* [Work instructions] Copy each line in the data below that contains the word "three".

★ ★ ★ ★ ★ ★ ★

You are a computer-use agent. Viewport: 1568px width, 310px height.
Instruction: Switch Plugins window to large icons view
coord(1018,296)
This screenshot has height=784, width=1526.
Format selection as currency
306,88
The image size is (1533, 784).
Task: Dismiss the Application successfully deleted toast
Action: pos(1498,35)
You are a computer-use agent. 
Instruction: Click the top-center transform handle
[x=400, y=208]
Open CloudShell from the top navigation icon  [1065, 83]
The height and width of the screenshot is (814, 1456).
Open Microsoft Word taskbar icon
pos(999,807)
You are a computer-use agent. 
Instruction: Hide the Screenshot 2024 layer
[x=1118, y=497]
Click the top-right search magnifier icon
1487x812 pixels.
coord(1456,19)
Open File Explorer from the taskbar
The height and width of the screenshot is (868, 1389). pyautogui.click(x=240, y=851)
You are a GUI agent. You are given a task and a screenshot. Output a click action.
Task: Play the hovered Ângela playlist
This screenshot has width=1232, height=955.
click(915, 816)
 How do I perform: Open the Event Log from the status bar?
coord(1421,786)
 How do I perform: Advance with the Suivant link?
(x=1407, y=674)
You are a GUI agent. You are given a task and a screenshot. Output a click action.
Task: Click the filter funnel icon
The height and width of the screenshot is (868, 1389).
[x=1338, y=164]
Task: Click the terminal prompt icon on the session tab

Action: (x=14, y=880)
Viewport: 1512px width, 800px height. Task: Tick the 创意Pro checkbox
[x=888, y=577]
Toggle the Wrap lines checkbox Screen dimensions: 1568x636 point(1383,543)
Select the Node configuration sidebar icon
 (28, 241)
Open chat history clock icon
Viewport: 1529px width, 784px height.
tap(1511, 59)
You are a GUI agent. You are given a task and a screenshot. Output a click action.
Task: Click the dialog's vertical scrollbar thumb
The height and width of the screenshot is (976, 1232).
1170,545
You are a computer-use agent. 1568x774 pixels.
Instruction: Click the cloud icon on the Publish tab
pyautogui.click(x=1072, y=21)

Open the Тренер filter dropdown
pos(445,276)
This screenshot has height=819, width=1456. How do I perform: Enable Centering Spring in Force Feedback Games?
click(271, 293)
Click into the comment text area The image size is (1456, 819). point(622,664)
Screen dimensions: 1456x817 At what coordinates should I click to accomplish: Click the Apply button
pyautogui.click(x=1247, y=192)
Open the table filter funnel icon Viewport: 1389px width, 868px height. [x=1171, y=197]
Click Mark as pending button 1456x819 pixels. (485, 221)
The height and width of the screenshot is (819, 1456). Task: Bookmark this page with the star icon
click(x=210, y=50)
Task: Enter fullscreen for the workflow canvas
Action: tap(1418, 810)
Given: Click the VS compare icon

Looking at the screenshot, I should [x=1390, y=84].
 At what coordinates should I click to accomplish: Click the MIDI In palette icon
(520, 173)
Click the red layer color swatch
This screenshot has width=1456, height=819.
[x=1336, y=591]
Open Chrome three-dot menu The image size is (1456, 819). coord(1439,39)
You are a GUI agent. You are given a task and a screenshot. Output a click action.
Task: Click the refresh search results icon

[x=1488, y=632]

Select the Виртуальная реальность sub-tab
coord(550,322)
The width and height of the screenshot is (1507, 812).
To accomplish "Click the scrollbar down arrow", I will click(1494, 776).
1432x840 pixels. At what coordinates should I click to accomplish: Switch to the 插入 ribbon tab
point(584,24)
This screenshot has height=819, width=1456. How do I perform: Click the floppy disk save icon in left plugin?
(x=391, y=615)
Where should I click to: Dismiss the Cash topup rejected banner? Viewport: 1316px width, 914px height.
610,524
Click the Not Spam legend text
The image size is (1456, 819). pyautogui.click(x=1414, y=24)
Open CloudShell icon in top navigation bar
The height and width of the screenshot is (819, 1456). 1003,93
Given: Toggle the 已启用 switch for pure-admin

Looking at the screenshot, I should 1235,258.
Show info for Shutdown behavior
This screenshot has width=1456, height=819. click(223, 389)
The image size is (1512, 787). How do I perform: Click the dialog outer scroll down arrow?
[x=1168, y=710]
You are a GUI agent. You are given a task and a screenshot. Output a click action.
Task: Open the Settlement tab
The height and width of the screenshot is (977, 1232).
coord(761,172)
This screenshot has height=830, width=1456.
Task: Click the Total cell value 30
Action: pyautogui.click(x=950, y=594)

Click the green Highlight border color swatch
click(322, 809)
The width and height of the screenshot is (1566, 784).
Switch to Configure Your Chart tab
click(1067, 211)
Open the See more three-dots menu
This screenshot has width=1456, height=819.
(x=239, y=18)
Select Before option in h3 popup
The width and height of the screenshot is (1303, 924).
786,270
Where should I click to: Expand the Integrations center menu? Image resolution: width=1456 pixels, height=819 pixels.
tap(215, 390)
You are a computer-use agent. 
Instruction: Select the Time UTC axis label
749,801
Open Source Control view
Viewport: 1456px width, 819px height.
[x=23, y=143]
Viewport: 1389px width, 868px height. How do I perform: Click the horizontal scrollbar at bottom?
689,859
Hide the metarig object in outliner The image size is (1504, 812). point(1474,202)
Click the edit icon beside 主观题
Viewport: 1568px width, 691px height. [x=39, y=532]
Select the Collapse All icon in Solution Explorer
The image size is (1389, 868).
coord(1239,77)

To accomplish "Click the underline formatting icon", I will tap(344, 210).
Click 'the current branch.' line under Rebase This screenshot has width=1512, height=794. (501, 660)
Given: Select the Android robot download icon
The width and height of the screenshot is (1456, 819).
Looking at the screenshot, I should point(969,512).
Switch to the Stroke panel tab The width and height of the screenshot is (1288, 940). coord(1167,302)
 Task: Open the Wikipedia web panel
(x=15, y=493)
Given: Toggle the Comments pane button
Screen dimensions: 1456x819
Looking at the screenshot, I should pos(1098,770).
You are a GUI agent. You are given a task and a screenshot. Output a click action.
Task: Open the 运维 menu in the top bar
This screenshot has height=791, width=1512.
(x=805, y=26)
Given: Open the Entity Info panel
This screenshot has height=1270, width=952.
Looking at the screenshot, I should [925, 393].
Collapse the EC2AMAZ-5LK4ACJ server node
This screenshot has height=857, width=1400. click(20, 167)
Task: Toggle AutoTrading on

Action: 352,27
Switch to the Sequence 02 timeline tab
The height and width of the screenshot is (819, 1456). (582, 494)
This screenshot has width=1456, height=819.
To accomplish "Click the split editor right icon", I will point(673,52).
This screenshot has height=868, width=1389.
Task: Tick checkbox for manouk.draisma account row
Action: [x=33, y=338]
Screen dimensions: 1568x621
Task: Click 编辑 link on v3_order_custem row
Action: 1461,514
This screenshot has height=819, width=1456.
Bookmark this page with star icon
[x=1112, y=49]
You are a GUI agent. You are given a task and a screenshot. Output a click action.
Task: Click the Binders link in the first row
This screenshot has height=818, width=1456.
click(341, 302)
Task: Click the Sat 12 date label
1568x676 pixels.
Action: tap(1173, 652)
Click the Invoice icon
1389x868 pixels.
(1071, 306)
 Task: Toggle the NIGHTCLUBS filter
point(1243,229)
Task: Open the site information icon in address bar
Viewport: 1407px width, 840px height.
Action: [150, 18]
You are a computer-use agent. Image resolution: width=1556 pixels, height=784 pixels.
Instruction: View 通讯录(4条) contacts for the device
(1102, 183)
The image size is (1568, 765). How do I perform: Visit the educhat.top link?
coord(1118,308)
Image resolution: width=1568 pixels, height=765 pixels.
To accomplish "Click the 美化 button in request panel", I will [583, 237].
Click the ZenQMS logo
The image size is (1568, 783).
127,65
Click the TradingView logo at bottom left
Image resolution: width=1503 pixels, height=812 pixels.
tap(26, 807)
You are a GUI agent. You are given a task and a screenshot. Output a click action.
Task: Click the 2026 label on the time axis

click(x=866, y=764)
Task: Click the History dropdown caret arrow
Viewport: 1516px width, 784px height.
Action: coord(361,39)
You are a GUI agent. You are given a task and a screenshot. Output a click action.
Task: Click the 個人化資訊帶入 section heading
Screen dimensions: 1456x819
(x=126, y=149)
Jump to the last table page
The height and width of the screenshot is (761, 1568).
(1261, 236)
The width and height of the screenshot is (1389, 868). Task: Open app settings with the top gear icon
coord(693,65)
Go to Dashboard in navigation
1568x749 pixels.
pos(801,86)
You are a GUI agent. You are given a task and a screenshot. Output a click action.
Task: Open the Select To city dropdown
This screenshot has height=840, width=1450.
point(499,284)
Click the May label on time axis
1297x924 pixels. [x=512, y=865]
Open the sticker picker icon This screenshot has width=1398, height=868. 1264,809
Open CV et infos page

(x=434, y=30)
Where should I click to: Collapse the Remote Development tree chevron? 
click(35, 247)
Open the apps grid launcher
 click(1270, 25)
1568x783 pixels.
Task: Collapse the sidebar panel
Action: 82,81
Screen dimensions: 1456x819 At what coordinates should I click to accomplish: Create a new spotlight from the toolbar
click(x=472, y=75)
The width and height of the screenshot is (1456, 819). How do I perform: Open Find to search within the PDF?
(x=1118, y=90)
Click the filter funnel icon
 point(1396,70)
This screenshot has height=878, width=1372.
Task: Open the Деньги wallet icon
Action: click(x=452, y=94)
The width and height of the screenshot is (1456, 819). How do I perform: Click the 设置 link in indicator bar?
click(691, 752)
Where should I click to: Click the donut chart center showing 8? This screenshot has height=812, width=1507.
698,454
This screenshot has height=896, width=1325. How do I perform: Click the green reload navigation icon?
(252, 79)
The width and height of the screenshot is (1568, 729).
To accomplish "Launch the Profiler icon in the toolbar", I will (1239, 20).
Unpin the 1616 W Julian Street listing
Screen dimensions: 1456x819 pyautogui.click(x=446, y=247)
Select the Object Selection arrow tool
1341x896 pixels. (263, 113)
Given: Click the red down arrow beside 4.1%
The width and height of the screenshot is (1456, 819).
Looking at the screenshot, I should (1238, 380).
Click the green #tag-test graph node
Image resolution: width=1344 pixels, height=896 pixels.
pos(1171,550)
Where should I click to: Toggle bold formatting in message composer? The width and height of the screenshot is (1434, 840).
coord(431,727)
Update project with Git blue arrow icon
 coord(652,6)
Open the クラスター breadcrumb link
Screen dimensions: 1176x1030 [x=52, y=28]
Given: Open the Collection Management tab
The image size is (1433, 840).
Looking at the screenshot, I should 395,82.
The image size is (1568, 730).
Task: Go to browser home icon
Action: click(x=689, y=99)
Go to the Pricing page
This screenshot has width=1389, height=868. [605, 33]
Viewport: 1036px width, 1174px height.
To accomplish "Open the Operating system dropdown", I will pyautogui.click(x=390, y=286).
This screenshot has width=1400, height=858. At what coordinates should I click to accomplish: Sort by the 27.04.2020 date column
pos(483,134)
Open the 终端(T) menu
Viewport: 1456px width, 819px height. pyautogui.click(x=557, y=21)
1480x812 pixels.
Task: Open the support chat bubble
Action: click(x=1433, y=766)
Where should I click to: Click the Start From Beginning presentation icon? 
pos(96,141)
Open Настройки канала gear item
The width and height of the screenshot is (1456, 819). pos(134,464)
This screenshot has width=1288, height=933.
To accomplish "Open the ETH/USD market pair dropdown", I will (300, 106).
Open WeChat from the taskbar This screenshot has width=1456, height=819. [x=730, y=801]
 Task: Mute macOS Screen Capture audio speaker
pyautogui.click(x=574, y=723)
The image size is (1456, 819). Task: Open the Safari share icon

★ ★ ★ ★ ★ ★ ★

* [Result of this exercise]
Open Chrome three-dot menu The image size is (1456, 819). coord(1439,39)
Open the See more three-dots menu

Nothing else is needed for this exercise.